_TASK STATEMENT_
An exact copy of the listing is required.

_SUPPLIED MATERIAL_
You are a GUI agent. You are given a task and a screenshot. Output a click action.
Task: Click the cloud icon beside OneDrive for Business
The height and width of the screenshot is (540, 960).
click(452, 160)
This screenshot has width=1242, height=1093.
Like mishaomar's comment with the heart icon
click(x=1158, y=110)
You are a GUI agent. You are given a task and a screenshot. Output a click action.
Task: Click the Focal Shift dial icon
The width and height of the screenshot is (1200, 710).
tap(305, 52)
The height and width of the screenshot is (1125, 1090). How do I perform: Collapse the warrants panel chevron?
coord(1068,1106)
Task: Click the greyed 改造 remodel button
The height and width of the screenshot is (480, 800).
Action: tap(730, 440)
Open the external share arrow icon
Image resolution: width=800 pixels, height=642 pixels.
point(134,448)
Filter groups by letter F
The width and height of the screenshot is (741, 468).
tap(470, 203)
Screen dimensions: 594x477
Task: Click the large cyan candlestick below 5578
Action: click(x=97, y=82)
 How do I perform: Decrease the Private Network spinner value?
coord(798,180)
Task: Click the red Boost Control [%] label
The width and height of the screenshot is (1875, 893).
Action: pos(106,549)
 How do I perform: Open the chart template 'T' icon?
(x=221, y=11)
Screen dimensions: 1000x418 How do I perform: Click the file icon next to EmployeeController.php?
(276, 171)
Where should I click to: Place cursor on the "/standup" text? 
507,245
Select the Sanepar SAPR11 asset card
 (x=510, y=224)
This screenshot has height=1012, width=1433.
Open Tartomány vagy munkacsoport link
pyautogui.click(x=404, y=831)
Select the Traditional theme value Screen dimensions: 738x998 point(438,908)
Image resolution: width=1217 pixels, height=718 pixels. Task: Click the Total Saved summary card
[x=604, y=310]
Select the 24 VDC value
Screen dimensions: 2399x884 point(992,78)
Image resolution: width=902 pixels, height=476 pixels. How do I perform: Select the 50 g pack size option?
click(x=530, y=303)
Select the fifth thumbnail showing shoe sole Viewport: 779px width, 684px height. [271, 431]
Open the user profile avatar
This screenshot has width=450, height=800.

_THE COMPLETED TASK_
You are a GUI agent. You are given a task and a screenshot. Output a click action.
Task: Click the cloud icon beside OneDrive for Business
The height and width of the screenshot is (540, 960).
click(452, 160)
This screenshot has width=1242, height=1093.
Like mishaomar's comment with the heart icon
click(x=1158, y=110)
You are a GUI agent. You are given a task and a screenshot. Output a click action.
Task: Click the Focal Shift dial icon
The width and height of the screenshot is (1200, 710).
tap(305, 52)
The height and width of the screenshot is (1125, 1090). How do I perform: Collapse the warrants panel chevron?
coord(1068,1106)
Task: Click the greyed 改造 remodel button
The height and width of the screenshot is (480, 800).
Action: tap(730, 440)
Open the external share arrow icon
Image resolution: width=800 pixels, height=642 pixels.
point(134,448)
Filter groups by letter F
The width and height of the screenshot is (741, 468).
tap(470, 203)
Screen dimensions: 594x477
Task: Click the large cyan candlestick below 5578
Action: click(x=97, y=82)
 How do I perform: Decrease the Private Network spinner value?
coord(798,180)
Task: Click the red Boost Control [%] label
The width and height of the screenshot is (1875, 893).
Action: pos(106,549)
 How do I perform: Open the chart template 'T' icon?
(x=221, y=11)
Screen dimensions: 1000x418 How do I perform: Click the file icon next to EmployeeController.php?
(276, 171)
Where should I click to: Place cursor on the "/standup" text? 
507,245
Select the Sanepar SAPR11 asset card
 (x=510, y=224)
This screenshot has height=1012, width=1433.
Open Tartomány vagy munkacsoport link
pyautogui.click(x=404, y=831)
Select the Traditional theme value Screen dimensions: 738x998 point(438,908)
Image resolution: width=1217 pixels, height=718 pixels. Task: Click the Total Saved summary card
[x=604, y=310]
Select the 24 VDC value
Screen dimensions: 2399x884 point(992,78)
Image resolution: width=902 pixels, height=476 pixels. How do I perform: Select the 50 g pack size option?
click(x=530, y=303)
Select the fifth thumbnail showing shoe sole Viewport: 779px width, 684px height. [271, 431]
Open the user profile avatar
This screenshot has width=450, height=800.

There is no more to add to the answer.